Now your code will do the following:

  1. Connect to the oscilloscope
  2. Query its ID and print it to the console
  3. Reset the oscilloscope to its default state
  4. Autoset the oscilloscope
  5. Add an amplitude measurement
  6. Acquire a single sequence
  7. Fetch the measured amplitude value and print it to the console

Note: The example code listed above is designed for use with Tektronix 2/4/5/6 Series MSO Mixed Signal Oscilloscopes. To make this code work with 3 Series MDO, MSO/DPO5000 B, DPO7000 C, MSO/DSA/DPO70000 B C D DX, DPO70000SX Series Oscilloscopes, make the following changes.

  • Replace the line
    scope.FormattedIO.WriteLine(“MEASU:ADDMEAS AMPLITUDE”);

  • with
    scope.FormattedIO.WriteLine(“MEASU:IMM:TYPE AMPLITUDE”);

  • and replace the line
    scope.FormattedIO.WriteLine(“MEASU:MEAS1:RESULTS:CURRENTACQ:MEAN?”);

  • with
    scope.FormattedIO.WriteLine(“MEASU:IMM:VAL?”);

Notice that the code includes the lines
scope.FormattedIO.WriteLine(“*OPC?”); scope.RawIO.ReadString();

  • after several of the operations. This is the Operation Complete query command and it is used to keep the code synchronized with the oscilloscope operations. Certain long running oscilloscope operations like performing a reset, autoset or acquiring a single sequence will cause the oscilloscope to lower the Operation Complete Flag in the oscilloscope status and raise it when the operation has completed.
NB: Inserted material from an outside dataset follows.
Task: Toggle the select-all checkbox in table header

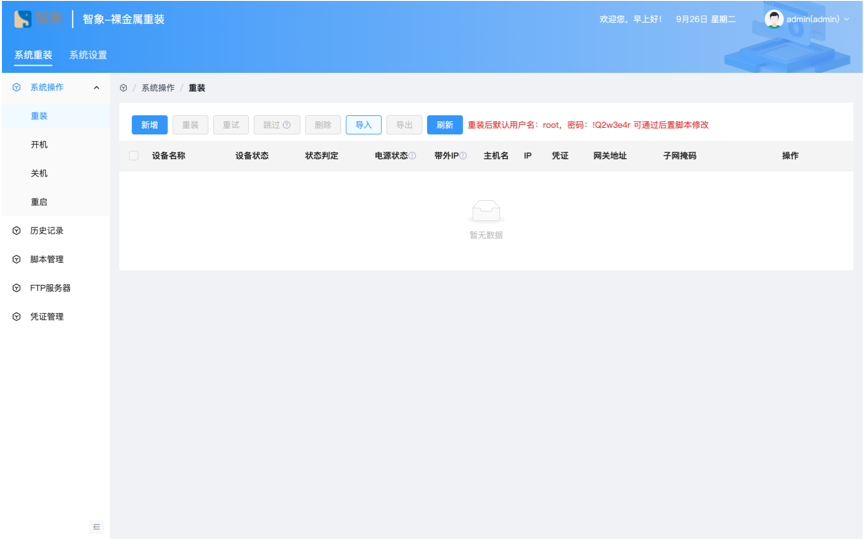Action: tap(134, 156)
The OPC? command is a blocking command that will not return a response until the OPC flag is set high. By querying OPC? we can block our code from continuing until the command returns a response.
  • Once you have finished editing your code, click the Run button to compile and run the code. If everything is successful, the output of your program should look like the following.Tektronix-MSO44-Oscilloscope-Automation-fig- \(3\)
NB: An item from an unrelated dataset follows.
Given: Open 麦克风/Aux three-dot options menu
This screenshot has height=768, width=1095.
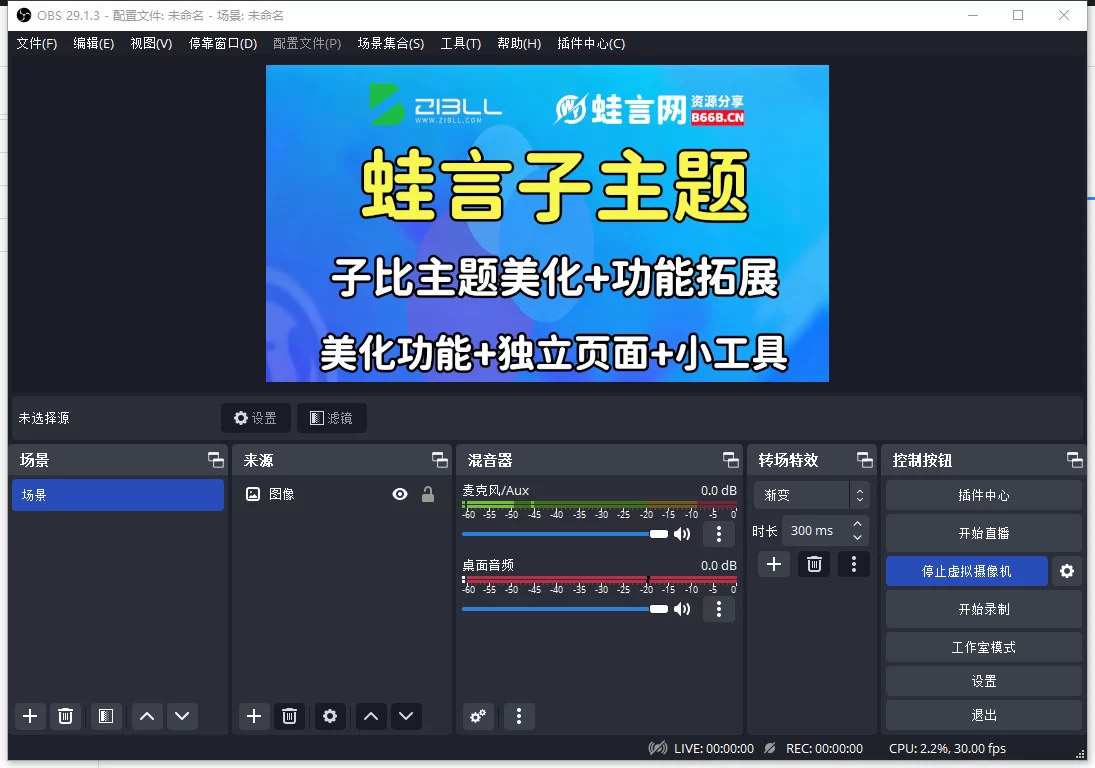Looking at the screenshot, I should tap(719, 534).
Figure 11: The output from our longer HelloScope example.

Congratulations! You have successfully written a program using C# that connects to and instrument, controls it and reads back data from it. You are now ready to start developing your own advanced instrument control applications.
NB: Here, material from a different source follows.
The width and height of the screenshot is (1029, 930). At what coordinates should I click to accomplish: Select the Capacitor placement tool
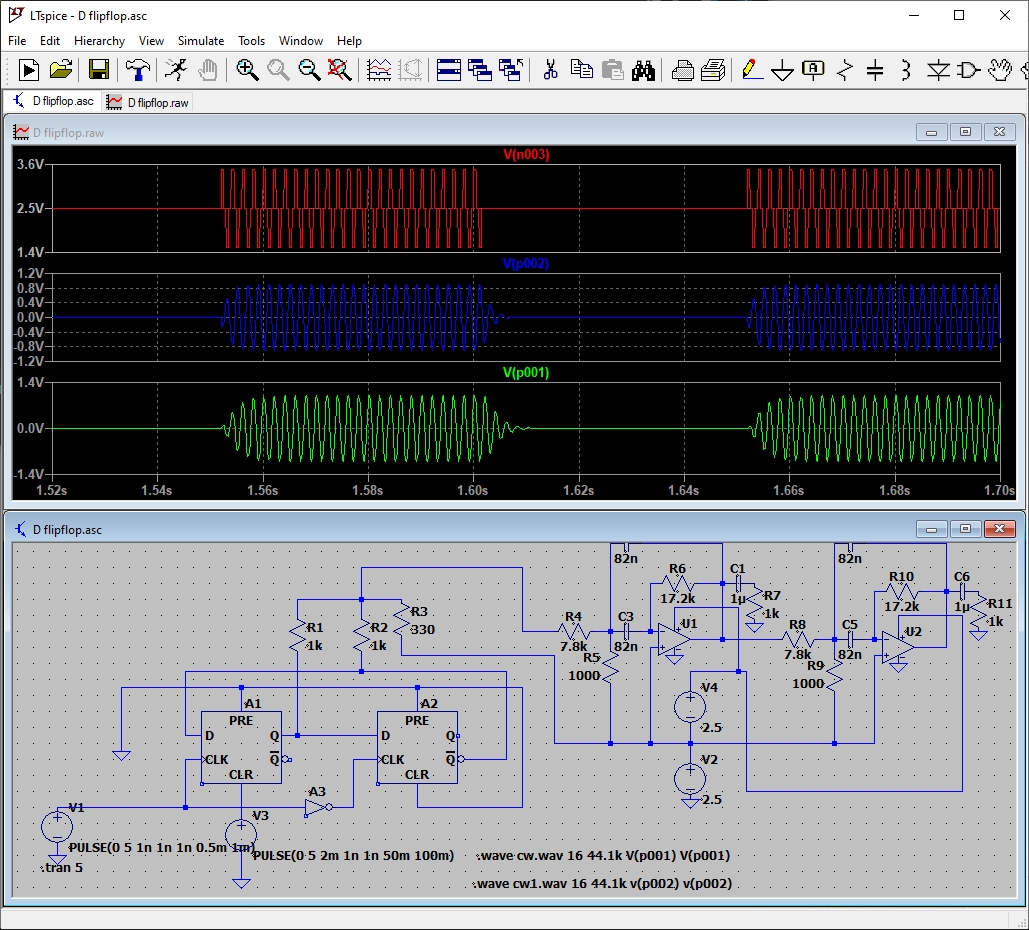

Pulling Examples from GitHub
To aid in learning to write programs to control Tektronix instruments, Tektronix has made available many example programs on the Tektronix GitHub in the Programmatic Control Examples repository. This repository can be found at https://github.com/tektronix/Programmatic-Control-Examples . For the next example we will pull the code from the Tektronix GitHub at the URL above. Use the following step to get a copy of this repository on to your computer.

  1. Go to the Tektronix Programmatic-Control-Examples repository at the URL above.
  2. Clone the repository using Git or download it as a ZIP file and extract it to your PC. You can find the information needed to clone or download the repository by clicking on the green <> Code button on the web page of the repo.

Figure 12: Cloning or downloading the GitHub repository can be accessed from the Green <> Code button on the repo’s main page.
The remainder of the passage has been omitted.